━━━━━ Study text


         Jesus, as God, knows our natures, our thoughts from afar, our abilities and our behaviors.  He knows us.  He loves us.

         (3) Finally, in our New Testament lesson (1 Corinthians 6:12-20), Paul warns us to be careful stewards of our bodies.  The context for this teaching is the Greek philosophy of the day rampant in Corinth, a Greek city.   Unlike the Hebrews–who believed that mind, body, and spirit are all connected and all good–the Greeks believed that only spirit was good, and that our bodies are evil.  This left the Corinthians with two choices:  Punish or deny the evil, sinful body (a tenet of the Stoics);or indulge in any and all sinful desires because what we do with our sinful, corrupt bodies doesn’t matter/isn’t important (a tenet of the opposite philosophy, the Epicureans).

         But Paul says both attitudes are wrong!  He asserts that our bodies, as God’s creations, have dignity (God pronounced them at Creation to be “very good!”).  Paul maintains, additionally, that we are to honor God with our bodies.  YIKES!  This is an astonishing way to think about gluttony and sexual sin, isn’t it?  We may be thinking they are just ways to indulge our sinful desires—who do they hurt but ourselves?  But Paul teaches us that–since our bodies are temples of the Holy Spirit (dwelling places of God)–they are to be kept pure.  Gluttony becomes a means by which we dishonor and hurt God.  Similarly, sexual sin (fornication, adultery, pornography, etc.) becomes a means by which we dishonor and offend God.

         This week, I read an autobiographical account by a biracial man named Ryan Bomberger.  He had been given up for adoption shortly after his birth.  Later on, at 13 years old, he learned that he was the product of his biological mother’s rape.  At first, he reports he was devastated to think he came about due to violence.   Then, he says, “…because I was so loved by my [adoptive] parents, I turned that pain into something very constructive.”  His shock was transformed into gratitude.  Gratitude that his biological mom didn’t abort him; gratitude that God placed him in a loving, Christian family in which he was the 1st of 10 adopted kids; gratitude that God called him into existence and that, despite being the product of a rape, his life had meaning and purpose.  (Again, Psalm 139àGod calls each of us into existence, regardless of the motives of our earthly parents.)

━━━━━━━━━━

Continue the sermon on honoring God with our bodies, starting right after its last sentence.

━━━━━ Data to examine

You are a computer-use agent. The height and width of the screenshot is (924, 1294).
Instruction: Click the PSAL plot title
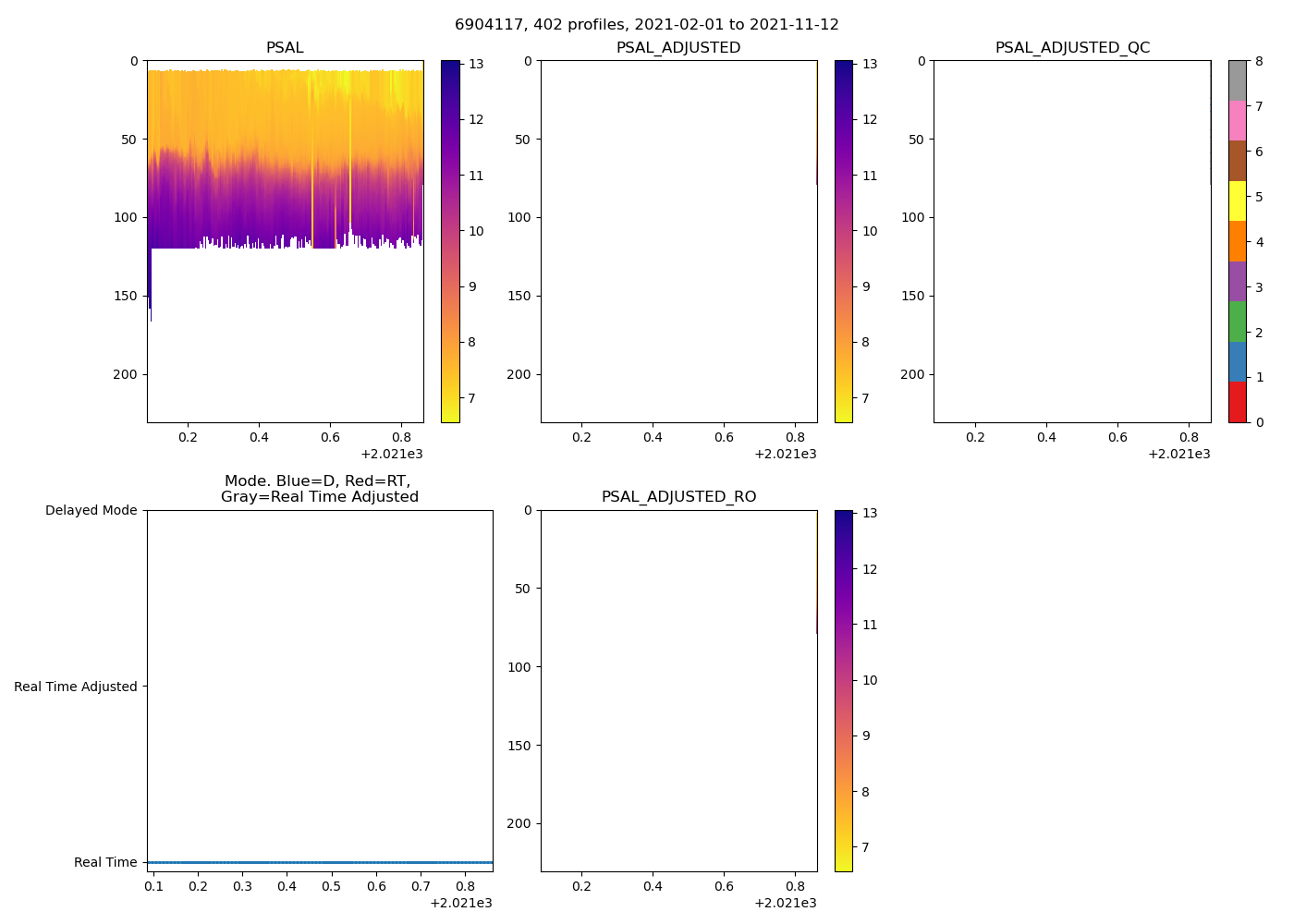point(285,48)
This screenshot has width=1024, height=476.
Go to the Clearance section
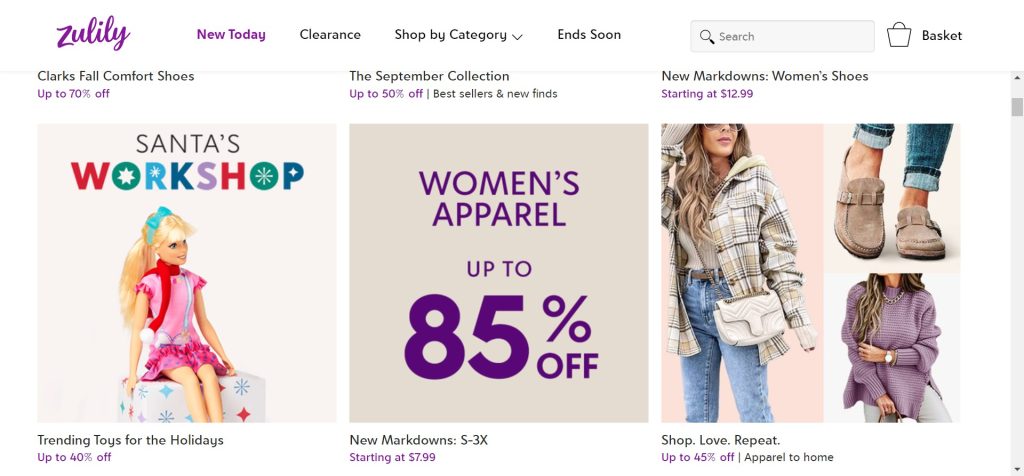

━━━━━━━━━━

Exercise response -
         Ryan and his wife, Bethany, have cofounded the pro-life, nonprofit organization known as “the Radiance Foundation.”  He says he belongs to the 1% that is used to justify abortion 100% of the time.  He is now a brother, a husband, an author, a singer and song-writer, a pro-life speaker, and an Emmy award winning designer.  If his birth-mother had aborted him, we would have lost his influence and his gifts.  Remember, Tim Tebow’s mom, a missionary, was told she should abort him in order to save her own life.  She would not do it.  Praise God because Tim, also, has had such a wonderful impact on people.  Each life is God-given.  Just as we see portrayed in the Christmas movie, “It’s a Wonderful Life,” when the angel shows the Jimmy Stewart character how each person he values would have been impacted had he not been in their lives, each life has a ripple impact on the social environment.  Who are we to question the purposes of God?

         This Right to Life Sunday, let us remember in prayer potential mothers and fathers everywhere.  Let’s pray that they would honor God with their bodies.  Let’s pray that they would be responsible about birth control, prior to pregnancy.  Let’s pray that they would honor the lives of their unborn babies once they learn they have conceived.  Let’s pray that they would trust in God to see them and their unborn child safely through.  And may they all come to believe that our God is the God of life!